Independent thinking, research, creativity and enterprise are the hallmarks of a lively and vibrant society -- a society where people are free to express their ideas, thoughts and opinions, where curiosity leads to discovery and innovation, and where risk-taking is encouraged and failure is not stigmatised. Sadly, these are not the features of our society.
A society is an agglomeration of the individuals, families, groups and communities that comprise it and how these evolve at the micro, meso and macro level determines the shape that each society takes. Let us start with how an individual develops in our society at various levels.
Micro level (Conformity): The defining feature of our lives in our childhood is conformity. Our parents are eager for us to grow as respectable members of our society and that requires conforming to prevailing norms of individual and collective behaviour. Of course, there is nothing wrong with conforming to social expectations to some extent, but if falling in with the rest and pleasing others becomes the focus of our behaviour which very often does, that’s where creativity and independent thinking is squashed.
Meso-level (Herd mentality, follow the crowd): Given the stress on conformity, most children in our society end up pursuing careers which make them one more in the lot. Hence, children either end up in medical schools, in business management studies, in the IT sector these days, or in engineering, although fewer students are now opting for the last choice as salaries in technical occupations tend to be lower than in management positions. Also, given the general lack of R&D in our industry and lack of innovation, less number of engineers are in demand.
This in turn has contributed to the sharp decline in the competitiveness of our industrial sector. How can industry grow to be vibrant and dynamic in a society where the emphasis is on following the norm, doing what the other is doing. If my competitor can get away with old machinery, why do I need to install new or to improve my firm’s efficiency.

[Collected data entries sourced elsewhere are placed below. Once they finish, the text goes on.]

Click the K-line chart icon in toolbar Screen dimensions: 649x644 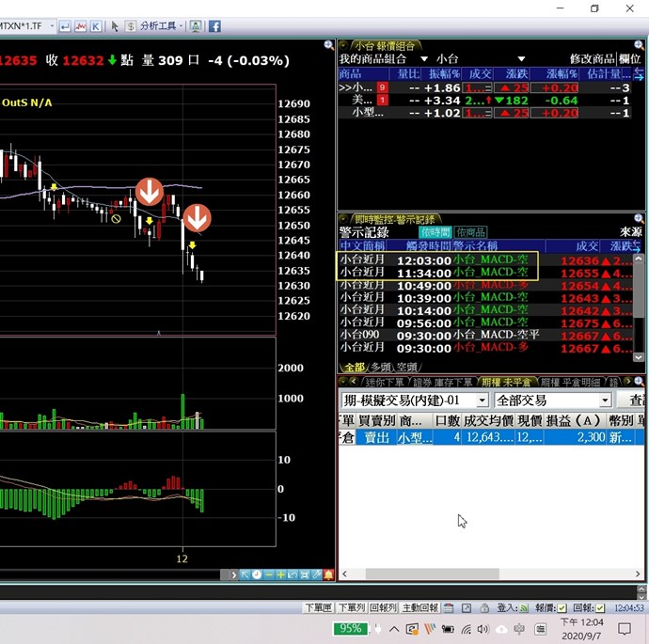(96, 26)
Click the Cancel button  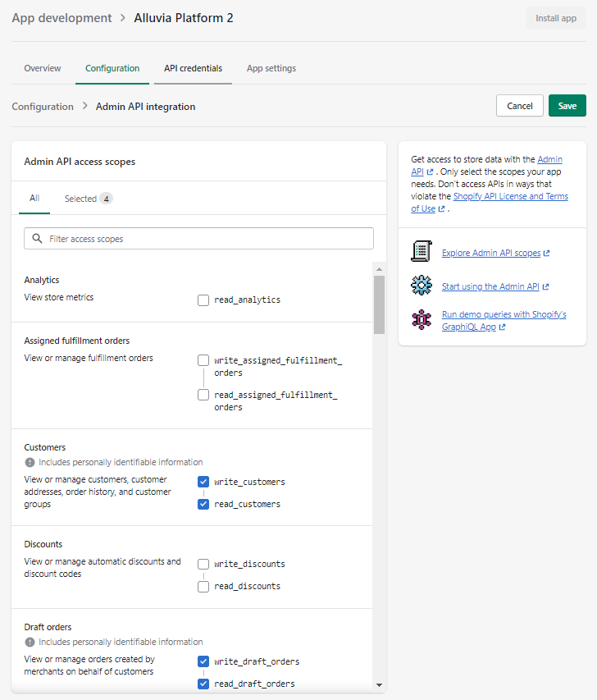(x=519, y=105)
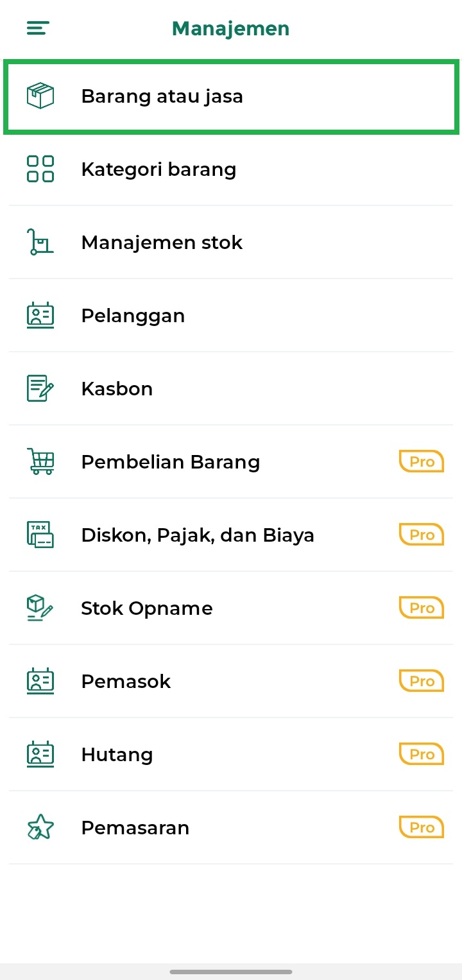Open the Pelanggan entry
Screen dimensions: 462x980
[133, 316]
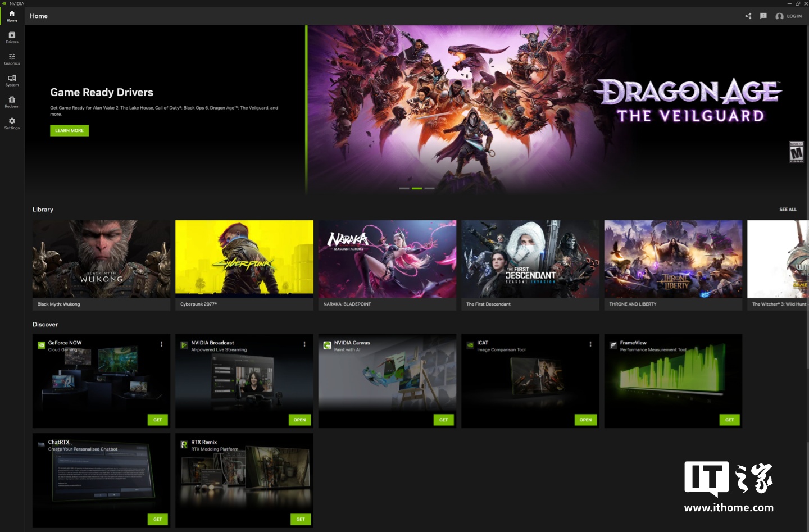The height and width of the screenshot is (532, 809).
Task: Select the active green carousel indicator
Action: [x=417, y=188]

As long as I can also survive in the market and produce to acceptable standards, that’s it. Who cares what’s happening in the global market place, where my complacency means my entire local industry will be obsolete in the world market because neither me nor my local competitor believed in innovation, in improving efficiency. Worse comes to worst, the government will bail us out through subsidies and rebates, as our parents did when we were young.
No wonder our industrial sector, the back bone of any society is declining. We do not believe in taking risk, in trying to outdo the other. We just conform. Conformity perpetuates the existing vicious cycle. We need to break this cycle. Do new things, brave new risks. Move from imitation to improvement to innovation.
Macro-level: Low risk taking, lack of entrepreneurial spirit, high unemployment, low productivity, low value added, lack of innovation, social unrest and economic failure. These are then the defining features of our society.
It is never too late to change and every small drop in the right direction can contribute to creating huge waves of change. Homes and schools are where the change has to begin and one hopes someone — both in homes and schools — will reflect on my observations and find ways to improve and innovate.